Poszukując z kolei rozeznania
sytuacji człowieka w irańskich mitach Zaratustry, Buber odkrywa jeszcze jeden
moment doświadczenia zła – czyli kłamstwo. Stworzony człowiek jest powołany do
samodzielnego wyboru między dobrem i złem. „Ponieważ nie ma lepszej drogi do
dyspozycji” – powiada Zaratustra – „przychodzę do was wszystkich, abyśmy żyli
podług prawdy”. Jego zadaniem jest „stawiać ludzi przed wyborem” i wskazywać im
właściwą drogę. (s.73)
Człowiek napotyka w sobie wybór
między dobrem i złem, które oba nosi w sobie. Staje więc przed samowyborem
dobra czyniąc je dobrem działającym i rzeczywistym oraz przed samowyborem zła
czyniąc je dopiero złem działającym i rzeczywistym. (po. s.72)
Jednak dokonując złego wyboru
człowiek zaczyna roić sobie, że to, czym go obdarzono, jest jego własnym
dziełem. W ten sposób pojawia się kłamstwo o bycie, jak to nazywa Buber.

**ZAPISANE DANE**
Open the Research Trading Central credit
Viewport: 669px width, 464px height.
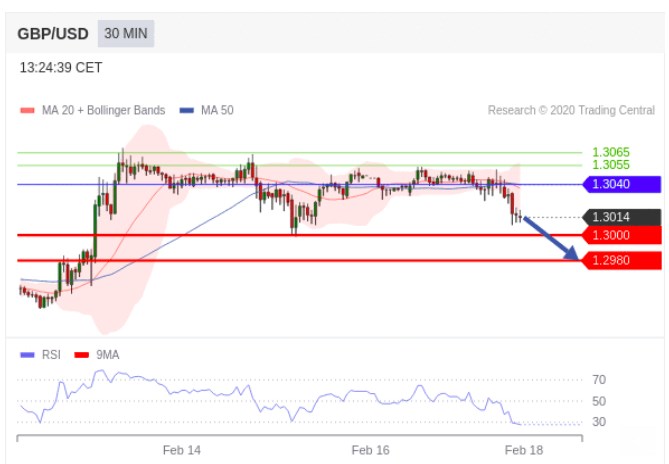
==
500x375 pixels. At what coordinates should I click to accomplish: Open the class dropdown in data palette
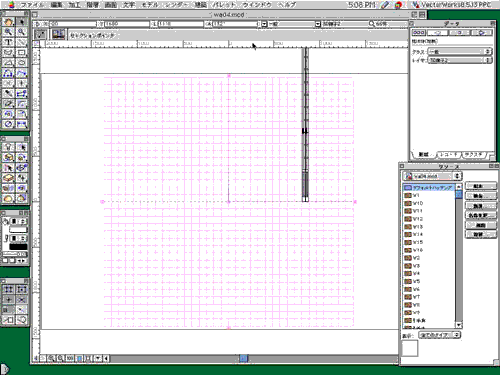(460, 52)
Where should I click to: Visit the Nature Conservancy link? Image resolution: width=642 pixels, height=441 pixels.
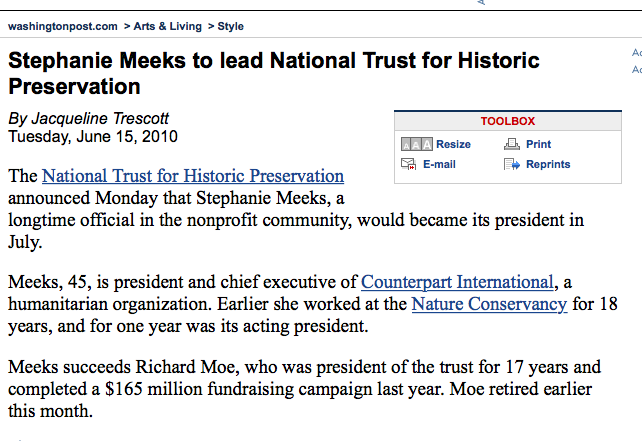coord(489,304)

**KRÓTKIE ĆWICZENIE**
Jak według tekstu do czytania Buber nazywa to, co pojawia się, gdy człowiek dokonuje złego wyboru? Zapisane pozycje nie mają nic wspólnego z tekstem do czytania.

**WYNIK ZADANIA**
Kłamstwo o bycie.